--- RECORDS FOR PROCESSING ---
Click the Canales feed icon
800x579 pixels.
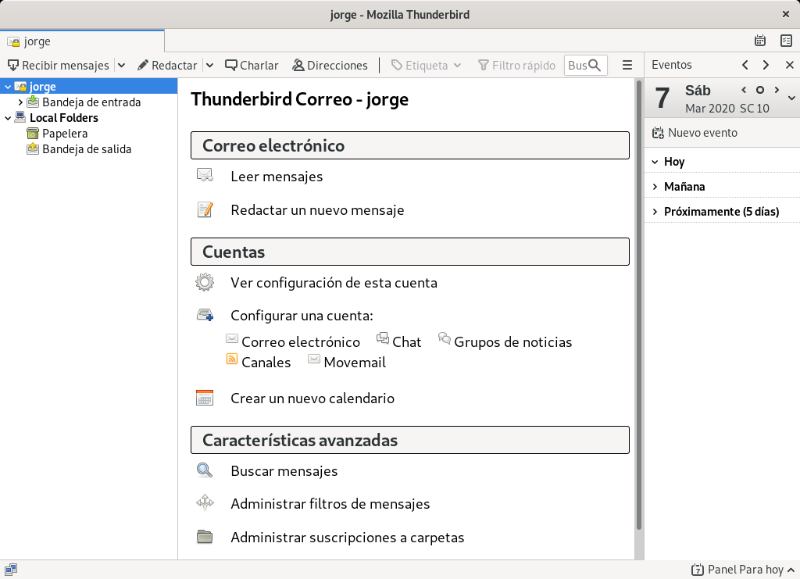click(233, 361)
---
--- RECORDS FOR PROCESSING ---
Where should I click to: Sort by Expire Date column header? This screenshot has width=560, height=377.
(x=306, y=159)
---
Echo the data starting with the line containing "Where should I" and continuing through the line containing "(x=306, y=159)", both lines included.

*TASK RESPONSE*:
Where should I click to: Sort by Expire Date column header? This screenshot has width=560, height=377.
(x=306, y=159)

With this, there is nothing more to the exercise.